Task to complete:
Rewrite the lines from the one containing "Identify the location of highlight-box." through the one containing "coordinates (83, 1056).", inclusive, changing "Identify" to "Determine" and leaving everything else the same.

Records from a dataset

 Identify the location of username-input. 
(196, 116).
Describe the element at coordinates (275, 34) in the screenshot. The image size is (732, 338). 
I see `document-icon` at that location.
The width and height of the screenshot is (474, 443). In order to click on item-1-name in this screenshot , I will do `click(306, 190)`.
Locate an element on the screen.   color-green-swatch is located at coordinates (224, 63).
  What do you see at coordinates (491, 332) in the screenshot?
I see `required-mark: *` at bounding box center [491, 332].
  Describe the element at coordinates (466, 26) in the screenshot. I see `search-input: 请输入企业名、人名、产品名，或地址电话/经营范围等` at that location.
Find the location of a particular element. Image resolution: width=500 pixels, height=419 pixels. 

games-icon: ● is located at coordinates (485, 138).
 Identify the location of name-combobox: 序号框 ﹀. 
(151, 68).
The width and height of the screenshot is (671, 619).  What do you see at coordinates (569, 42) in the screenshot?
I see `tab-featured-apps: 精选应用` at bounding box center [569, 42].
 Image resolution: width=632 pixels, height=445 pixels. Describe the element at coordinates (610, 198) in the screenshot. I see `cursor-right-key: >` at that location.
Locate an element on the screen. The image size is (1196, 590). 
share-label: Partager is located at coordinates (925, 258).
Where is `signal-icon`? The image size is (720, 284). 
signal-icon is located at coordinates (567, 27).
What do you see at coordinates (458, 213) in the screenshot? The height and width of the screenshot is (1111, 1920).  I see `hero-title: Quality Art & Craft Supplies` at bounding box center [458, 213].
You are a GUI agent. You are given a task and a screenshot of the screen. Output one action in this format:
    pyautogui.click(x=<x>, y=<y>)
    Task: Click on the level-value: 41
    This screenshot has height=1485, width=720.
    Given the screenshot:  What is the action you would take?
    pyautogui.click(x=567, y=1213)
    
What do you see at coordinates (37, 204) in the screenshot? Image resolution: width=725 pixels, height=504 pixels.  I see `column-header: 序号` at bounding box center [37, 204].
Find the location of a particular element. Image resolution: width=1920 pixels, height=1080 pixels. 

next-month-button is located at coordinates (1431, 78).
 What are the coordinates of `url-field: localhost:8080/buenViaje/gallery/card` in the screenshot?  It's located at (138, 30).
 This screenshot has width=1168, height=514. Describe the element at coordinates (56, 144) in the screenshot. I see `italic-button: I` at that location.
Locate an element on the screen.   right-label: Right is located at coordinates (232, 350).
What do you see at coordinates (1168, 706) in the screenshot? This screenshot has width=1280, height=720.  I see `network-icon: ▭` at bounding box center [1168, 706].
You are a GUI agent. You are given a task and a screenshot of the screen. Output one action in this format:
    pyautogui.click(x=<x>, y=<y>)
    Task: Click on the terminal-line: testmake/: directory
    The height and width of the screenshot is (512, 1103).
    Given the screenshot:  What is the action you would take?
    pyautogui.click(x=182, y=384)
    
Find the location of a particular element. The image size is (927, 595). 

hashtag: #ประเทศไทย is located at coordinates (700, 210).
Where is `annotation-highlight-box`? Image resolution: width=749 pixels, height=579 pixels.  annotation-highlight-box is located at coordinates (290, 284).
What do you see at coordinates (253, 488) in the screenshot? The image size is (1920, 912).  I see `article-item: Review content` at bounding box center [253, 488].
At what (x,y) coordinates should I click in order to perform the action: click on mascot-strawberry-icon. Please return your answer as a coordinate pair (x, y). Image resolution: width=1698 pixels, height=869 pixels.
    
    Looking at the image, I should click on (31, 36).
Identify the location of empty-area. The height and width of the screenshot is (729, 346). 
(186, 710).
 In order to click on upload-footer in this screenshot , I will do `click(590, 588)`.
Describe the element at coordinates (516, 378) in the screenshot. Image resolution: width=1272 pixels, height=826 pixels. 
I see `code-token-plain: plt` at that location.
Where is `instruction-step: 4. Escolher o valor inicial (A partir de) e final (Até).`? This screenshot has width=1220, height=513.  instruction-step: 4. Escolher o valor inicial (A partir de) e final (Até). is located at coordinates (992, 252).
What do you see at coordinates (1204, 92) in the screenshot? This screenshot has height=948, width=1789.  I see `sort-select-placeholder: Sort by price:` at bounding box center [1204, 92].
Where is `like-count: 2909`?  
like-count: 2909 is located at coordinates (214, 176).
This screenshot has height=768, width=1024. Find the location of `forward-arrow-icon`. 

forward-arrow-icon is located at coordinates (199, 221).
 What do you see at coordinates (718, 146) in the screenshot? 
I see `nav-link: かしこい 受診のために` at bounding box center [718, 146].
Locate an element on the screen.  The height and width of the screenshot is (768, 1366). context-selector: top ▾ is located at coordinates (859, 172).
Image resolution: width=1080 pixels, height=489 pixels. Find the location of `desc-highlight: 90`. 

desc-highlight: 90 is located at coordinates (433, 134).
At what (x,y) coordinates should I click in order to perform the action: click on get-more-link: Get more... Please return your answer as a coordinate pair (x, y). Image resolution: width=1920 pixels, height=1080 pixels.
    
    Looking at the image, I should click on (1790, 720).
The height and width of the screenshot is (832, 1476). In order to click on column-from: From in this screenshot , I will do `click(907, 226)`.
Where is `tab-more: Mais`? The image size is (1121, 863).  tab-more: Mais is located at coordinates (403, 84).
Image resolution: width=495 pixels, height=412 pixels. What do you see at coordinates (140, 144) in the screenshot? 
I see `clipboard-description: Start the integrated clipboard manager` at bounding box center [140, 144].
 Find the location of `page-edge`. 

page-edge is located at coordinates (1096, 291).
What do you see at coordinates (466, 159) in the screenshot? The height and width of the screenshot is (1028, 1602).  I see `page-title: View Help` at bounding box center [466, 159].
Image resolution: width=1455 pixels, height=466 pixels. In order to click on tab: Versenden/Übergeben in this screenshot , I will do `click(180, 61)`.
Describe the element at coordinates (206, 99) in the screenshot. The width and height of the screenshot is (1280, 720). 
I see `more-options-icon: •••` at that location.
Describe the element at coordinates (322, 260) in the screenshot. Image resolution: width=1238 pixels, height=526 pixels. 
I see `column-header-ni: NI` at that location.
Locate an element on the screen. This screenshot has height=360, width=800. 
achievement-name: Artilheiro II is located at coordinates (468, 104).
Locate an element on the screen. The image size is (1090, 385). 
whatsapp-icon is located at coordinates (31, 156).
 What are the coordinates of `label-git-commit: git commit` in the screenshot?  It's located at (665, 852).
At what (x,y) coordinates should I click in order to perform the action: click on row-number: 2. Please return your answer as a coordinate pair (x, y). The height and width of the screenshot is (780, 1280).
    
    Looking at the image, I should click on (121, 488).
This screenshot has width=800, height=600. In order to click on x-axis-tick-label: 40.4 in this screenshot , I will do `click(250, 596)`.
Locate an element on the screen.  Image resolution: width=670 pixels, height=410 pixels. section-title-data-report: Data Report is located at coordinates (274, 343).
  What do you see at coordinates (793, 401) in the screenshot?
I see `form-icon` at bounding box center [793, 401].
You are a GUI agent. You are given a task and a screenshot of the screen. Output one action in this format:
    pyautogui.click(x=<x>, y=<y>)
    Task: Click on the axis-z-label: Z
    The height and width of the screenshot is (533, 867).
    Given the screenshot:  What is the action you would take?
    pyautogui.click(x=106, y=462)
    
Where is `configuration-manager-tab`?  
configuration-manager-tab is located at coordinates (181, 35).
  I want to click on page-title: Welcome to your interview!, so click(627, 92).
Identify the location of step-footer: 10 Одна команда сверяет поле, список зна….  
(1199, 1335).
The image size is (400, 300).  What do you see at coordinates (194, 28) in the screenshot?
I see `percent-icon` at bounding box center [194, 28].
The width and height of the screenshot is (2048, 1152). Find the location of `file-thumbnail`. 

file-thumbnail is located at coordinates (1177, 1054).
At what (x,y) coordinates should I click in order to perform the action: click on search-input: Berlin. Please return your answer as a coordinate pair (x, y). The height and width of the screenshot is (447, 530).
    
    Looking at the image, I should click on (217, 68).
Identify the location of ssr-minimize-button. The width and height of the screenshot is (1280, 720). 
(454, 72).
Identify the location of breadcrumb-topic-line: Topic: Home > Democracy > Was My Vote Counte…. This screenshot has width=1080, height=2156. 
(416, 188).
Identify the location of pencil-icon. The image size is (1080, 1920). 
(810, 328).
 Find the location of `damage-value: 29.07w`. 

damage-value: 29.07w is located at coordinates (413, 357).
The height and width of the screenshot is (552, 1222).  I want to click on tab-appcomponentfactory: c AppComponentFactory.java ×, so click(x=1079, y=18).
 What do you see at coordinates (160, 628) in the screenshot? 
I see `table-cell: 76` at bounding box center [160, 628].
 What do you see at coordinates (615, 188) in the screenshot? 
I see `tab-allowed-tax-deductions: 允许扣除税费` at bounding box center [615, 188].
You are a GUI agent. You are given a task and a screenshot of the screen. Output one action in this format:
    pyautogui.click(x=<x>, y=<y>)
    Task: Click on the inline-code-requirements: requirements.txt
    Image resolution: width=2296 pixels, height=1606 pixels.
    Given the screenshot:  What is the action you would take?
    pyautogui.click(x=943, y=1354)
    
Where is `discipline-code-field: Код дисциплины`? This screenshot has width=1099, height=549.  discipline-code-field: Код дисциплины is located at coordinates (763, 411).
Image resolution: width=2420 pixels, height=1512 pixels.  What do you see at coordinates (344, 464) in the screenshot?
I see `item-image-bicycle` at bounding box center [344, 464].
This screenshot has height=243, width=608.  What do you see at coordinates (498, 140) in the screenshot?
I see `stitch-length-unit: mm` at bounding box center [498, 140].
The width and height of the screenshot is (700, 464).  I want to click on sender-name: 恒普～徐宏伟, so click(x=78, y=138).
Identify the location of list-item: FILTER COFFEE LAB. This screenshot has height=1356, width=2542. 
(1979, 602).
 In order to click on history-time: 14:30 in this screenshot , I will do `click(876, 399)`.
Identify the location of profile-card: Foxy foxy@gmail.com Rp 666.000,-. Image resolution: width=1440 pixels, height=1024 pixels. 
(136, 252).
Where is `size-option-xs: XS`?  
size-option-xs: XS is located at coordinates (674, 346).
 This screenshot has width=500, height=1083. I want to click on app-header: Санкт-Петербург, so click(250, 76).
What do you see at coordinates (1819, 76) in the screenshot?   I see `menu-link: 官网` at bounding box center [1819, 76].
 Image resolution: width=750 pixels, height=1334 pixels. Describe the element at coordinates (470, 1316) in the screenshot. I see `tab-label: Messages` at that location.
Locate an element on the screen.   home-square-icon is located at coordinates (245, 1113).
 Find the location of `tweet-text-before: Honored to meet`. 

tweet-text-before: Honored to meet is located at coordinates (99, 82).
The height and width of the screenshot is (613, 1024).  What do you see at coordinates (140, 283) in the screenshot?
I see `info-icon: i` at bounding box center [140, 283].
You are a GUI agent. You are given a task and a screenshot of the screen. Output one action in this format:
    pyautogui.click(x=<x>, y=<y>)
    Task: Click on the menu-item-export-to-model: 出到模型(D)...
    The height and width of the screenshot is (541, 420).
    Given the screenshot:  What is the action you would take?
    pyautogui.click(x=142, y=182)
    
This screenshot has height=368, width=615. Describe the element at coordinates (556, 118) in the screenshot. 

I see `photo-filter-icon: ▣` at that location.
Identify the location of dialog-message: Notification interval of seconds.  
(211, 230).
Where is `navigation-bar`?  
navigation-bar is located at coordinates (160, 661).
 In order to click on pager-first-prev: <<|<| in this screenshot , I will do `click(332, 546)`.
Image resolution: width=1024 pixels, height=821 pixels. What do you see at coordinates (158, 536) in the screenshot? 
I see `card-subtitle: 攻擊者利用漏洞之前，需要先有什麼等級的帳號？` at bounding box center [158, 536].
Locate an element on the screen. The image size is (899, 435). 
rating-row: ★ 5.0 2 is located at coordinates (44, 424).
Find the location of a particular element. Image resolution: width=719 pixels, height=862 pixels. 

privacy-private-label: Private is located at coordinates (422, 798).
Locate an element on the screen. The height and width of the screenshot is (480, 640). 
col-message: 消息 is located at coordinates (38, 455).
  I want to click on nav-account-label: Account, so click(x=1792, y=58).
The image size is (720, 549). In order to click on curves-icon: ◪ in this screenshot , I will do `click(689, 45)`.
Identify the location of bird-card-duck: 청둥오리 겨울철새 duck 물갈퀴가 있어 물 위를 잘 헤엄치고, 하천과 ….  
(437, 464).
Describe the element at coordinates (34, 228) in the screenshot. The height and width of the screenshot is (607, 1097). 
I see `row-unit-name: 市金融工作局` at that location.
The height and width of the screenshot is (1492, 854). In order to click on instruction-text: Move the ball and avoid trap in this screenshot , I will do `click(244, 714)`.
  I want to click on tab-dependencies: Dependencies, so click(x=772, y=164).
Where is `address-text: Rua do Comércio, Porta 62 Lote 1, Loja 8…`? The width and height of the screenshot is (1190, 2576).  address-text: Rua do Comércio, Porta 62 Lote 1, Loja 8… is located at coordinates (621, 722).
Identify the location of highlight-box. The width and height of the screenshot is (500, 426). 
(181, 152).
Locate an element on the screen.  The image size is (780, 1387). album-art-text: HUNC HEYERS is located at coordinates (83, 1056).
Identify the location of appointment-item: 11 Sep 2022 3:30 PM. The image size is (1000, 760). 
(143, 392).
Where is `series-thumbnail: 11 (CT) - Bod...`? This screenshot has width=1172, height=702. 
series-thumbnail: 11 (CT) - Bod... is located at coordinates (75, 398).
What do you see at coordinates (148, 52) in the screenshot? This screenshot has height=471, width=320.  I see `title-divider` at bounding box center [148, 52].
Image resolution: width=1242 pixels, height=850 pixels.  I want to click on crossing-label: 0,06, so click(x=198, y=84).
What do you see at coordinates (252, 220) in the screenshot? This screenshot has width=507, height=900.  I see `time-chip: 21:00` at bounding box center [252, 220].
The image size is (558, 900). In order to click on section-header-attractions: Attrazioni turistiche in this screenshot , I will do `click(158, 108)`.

Response area:
Determine the location of highlight-box. The width and height of the screenshot is (500, 426). 
(181, 152).
Locate an element on the screen.  The image size is (780, 1387). album-art-text: HUNC HEYERS is located at coordinates (83, 1056).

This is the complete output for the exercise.